MNEs use CSR to ensure that subsidiaries do not just comply with the law but also cultural, ethical and environmental standards. Jacqueminet underlines its importance: “Organizations and multinationals are under particular scrutiny when it comes to CSR,” she stresses. “If there is any misconduct in a subsidiary the entire MNE faces a damaged reputation. They need to ensure that subsidiaries are consistent in implementing the objectives set out, yet formal controls for this are usually very limited.”
Balancing internal and external demands
When considering CSR, a subsidiary is faced with demands from both inside and outside the organization, i.e. from two sets of constituents. Internally, headquarters will set out organization-wide policies with which it expects all ‘internal peer’ subsidiaries to comply. Externally, there are local demands that differ depending on each subsidiary’s location and local environment.
These demands can come from the state, regulators, local communities, suppliers, customers, local NGOs, the media, and even competitors or ‘external peers’. “We wanted to understand the extent to which subsidiaries get torn between these internal and external demands and how and why they choose which CSR practices to implement,” explains Jacqueminet. “The question is: who do they pay more attention to and why?”
The effect of ‘peer conformity’
Jacqueminet hypothesized that a subsidiary will be most affected by the set of peers that it perceives poses a greater threat. If its internal peers within the organization conform to corporate policy, the subsidiary in question will most likely follow suit, which results in enhanced attention to HQ’s demands, and ultimately increased CSR implementation. As Jacqueminet explains, “They are threatened by their internal peers and want to show HQ that they are conforming, that they are the ‘good kid’ at school.”

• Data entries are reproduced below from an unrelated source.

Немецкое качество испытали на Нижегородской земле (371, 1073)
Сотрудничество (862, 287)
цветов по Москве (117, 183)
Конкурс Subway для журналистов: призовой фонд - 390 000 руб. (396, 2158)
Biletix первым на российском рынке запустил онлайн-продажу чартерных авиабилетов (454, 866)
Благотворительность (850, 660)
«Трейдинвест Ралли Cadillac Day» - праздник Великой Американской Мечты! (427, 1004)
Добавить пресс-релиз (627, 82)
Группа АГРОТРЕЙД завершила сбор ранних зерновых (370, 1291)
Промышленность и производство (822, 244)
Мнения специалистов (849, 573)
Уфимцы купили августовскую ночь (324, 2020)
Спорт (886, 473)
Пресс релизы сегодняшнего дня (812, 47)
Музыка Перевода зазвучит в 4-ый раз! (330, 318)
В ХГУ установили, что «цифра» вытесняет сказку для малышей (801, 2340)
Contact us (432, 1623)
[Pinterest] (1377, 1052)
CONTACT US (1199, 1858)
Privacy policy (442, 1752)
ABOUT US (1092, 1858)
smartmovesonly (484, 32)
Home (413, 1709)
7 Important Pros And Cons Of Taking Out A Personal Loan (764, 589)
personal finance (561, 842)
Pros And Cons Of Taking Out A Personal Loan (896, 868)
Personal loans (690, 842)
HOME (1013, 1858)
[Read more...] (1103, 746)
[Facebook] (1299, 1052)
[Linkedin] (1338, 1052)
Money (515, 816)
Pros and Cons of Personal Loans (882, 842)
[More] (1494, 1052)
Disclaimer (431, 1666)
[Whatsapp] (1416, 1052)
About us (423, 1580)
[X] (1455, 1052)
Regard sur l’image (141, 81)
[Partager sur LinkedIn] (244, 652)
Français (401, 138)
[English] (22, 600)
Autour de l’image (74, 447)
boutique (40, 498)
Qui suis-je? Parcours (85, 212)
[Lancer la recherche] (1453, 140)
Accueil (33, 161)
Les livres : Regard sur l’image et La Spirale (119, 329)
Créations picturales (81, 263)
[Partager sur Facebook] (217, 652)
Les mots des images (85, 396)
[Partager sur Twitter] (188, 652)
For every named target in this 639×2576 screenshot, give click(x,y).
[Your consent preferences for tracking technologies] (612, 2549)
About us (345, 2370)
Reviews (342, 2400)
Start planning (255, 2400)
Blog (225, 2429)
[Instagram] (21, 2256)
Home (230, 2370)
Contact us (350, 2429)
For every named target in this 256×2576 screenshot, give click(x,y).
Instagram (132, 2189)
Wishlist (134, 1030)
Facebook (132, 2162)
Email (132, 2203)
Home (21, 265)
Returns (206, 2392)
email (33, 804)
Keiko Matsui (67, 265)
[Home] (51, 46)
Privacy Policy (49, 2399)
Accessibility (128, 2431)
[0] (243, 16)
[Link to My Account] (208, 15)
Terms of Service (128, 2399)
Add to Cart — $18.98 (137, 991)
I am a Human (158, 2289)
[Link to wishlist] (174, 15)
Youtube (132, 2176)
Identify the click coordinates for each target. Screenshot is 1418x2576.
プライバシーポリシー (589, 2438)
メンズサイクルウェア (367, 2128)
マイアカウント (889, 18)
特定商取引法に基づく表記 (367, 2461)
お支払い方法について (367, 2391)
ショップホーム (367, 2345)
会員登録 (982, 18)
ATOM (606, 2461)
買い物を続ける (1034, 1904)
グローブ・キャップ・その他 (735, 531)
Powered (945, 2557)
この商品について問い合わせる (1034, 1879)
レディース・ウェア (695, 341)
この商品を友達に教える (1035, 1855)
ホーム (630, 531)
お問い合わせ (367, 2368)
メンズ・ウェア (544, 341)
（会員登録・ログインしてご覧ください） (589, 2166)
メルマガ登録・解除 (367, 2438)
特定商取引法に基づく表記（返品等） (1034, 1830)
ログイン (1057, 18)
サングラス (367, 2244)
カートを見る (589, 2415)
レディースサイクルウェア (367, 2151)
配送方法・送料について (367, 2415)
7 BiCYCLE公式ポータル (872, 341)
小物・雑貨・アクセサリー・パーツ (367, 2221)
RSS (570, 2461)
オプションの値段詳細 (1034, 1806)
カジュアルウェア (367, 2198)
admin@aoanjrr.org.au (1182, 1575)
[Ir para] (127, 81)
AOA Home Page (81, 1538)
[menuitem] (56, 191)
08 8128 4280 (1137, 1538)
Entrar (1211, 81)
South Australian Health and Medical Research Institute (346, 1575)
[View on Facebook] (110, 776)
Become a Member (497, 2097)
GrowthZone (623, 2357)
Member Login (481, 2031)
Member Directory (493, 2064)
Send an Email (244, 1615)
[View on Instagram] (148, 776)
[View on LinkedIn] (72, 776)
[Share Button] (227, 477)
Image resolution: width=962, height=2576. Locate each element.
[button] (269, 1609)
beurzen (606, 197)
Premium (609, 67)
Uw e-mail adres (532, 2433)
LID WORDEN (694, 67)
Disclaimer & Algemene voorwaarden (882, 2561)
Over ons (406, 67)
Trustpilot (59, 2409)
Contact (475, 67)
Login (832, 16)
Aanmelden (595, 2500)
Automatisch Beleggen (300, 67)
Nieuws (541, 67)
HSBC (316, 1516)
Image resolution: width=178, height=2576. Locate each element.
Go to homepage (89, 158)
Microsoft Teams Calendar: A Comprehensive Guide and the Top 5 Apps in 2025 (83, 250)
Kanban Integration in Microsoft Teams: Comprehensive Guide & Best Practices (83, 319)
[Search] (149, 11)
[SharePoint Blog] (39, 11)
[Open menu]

However, if it is the subsidiary’s external peers that conform to the CSR demands of the local environment, the subsidiary will likely adopt the alternative practices demanded by external constituents. Here, the external peers are most threatening and the subsidiary has to adopt local practices to keep up with the competition. Jacqueminet also had the notion that the attention of a subsidiary is limited – it gives priority to certain constituents at the expense of others – so if it pays more attention to the demands of one set of constituents, it will consequently decrease the attention it pays to the other.
When a subsidiary feels threatened by its external peers, the CSR demands of the local environment were upheld at the expense of those from HQ.
The implementation of CSR practices by MNEs is notoriously complex and difficult to observe because MNEs are so large, and subsidiaries face many competing demands. “There are many diverse issues under the CSR umbrella,” Jacqueminet remarks. “When you look at CSR conformity, there is a lot of heterogeneity within an organization. It is hard to see what drives subsidiaries to conform.” With this in mind, Jacqueminet narrowed her investigation to subsidiary implementation of health and safety, gender diversity and environmental biodiversity practices. These are three CSR practices of key importance to the energy and environmental sector associated with the particular MNE in question.
Compliance with HQ drives initiative
Analyzing questionnaire responses from more than 300 subsidiary managers, Jacqueminet and Durand were able to conclude that when a subsidiary feels threatened by its external peers, the CSR demands of the local environment were upheld at the expense of those from HQ. “Interestingly, however, when the threat comes from their internal environment, not only do subsidiaries conform to the demands of headquarters, they also increase their attention to the local demands,” says Jacqueminet. They find new ideas and show initiative, which is highly valued by headquarters.” This goes against the idea that subsidiaries have limited ability to focus their attention; in fact, they can pay attention to headquarters and the local environment simultaneously. Jacqueminet concludes: “This study has confirmed that subsidiaries are greatly influenced by their peers when it comes to CSR implementation. But we have also been able to show that subsidiaries are not passive recipients of demands or mere imitators of their peers; they actively choose to allocate their attention and this depends on their competitive environment.”